At this point, the course of action is not to throw off these devotions which have sanctified millions of souls over thousands of years in search of some action with deeper meaning.  If pride and imperfections weakened these "simple" devotions, how much more so something deeper?  Better to avail ourselves to adoration, where alongside our God, we can probe deeply our desires and human nature to better understand them.  Even better still is the Confessional, where we can throw off our imperfections, receive sound guidance, and hopefully learn how to transform these devotions from something stale into something magnificent.
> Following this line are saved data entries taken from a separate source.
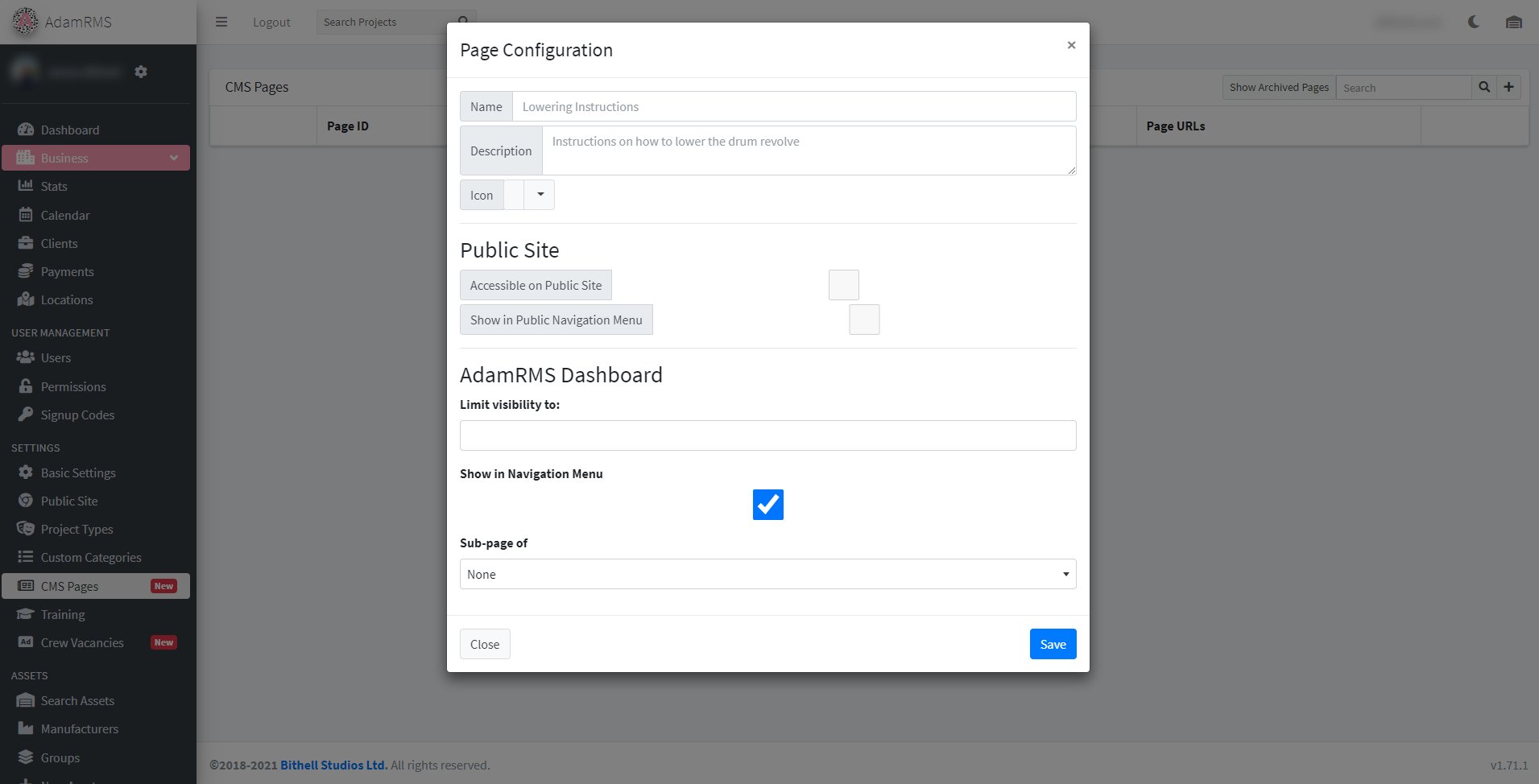Screen dimensions: 1539x784
Task: Click the AdamRMS logo icon
Action: pyautogui.click(x=25, y=22)
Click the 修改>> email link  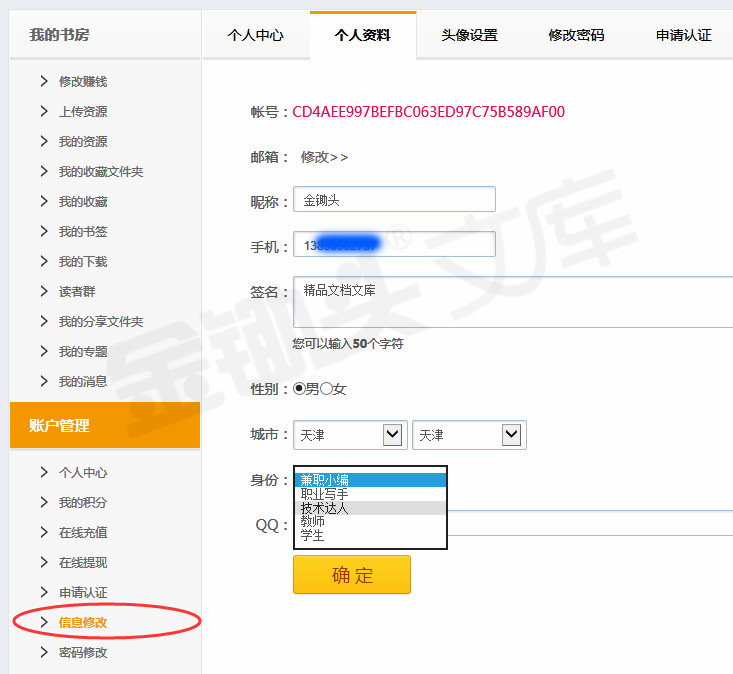[x=324, y=157]
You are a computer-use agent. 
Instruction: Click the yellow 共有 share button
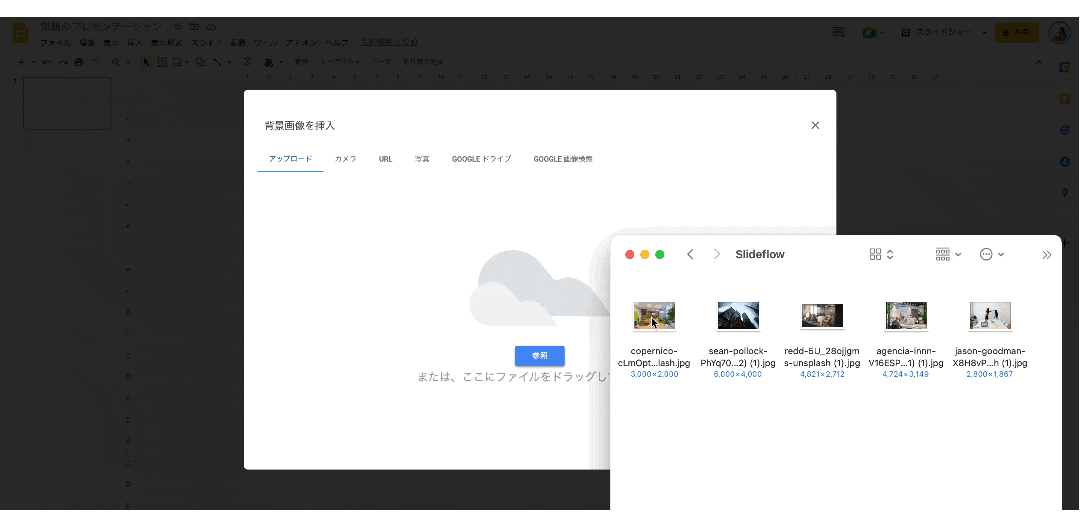(1016, 32)
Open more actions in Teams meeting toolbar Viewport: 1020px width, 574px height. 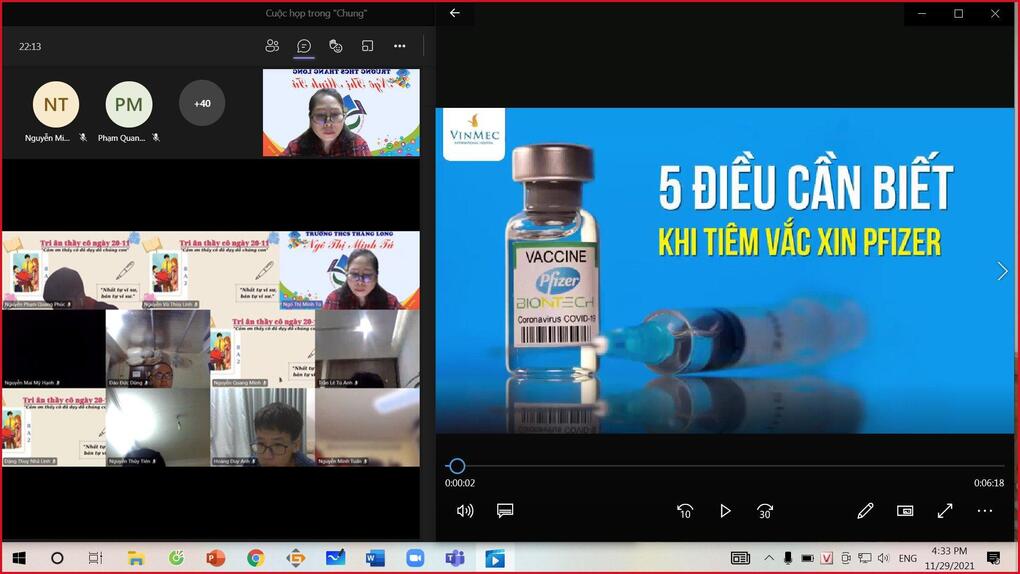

At the end of his work, Fr. Geiger criticized Mr. McGuiness for essentially being to reliant on the "self-help" side of things.  I completely agree, but I'd like to take Mr. McGuiness at his word.  If the self-help way of deep introspection leading to a fundamental change in paradigm is really the way, such a person needs to be in a pretty advanced state mentally to achieve this.  He needs an understanding of his own passions and desires far beyond what a porn addict is likely to achieve.  The best way to know ourselves is through prayer "on the mountain", that is, separate from everyone else and seeking to be close to God.   There is a reason such devotions have played such a monumental role in the lives of everyone, including the founder of the religious movement Mr. McGuiness venerates so heavily.  Perhaps we should be asking ourselves why they played such a huge role in their lives as saints, and why they play so little a role in ours.

1 comment:

  1. Very well said. Thank you. I think we can all fall into the trap of thinking the checklist is the end rather than the means. I know I have done that at times and then sadly made the mistake of discarding the checklist instead of recognizing its value in helping me to deepen my relationship with our Lord.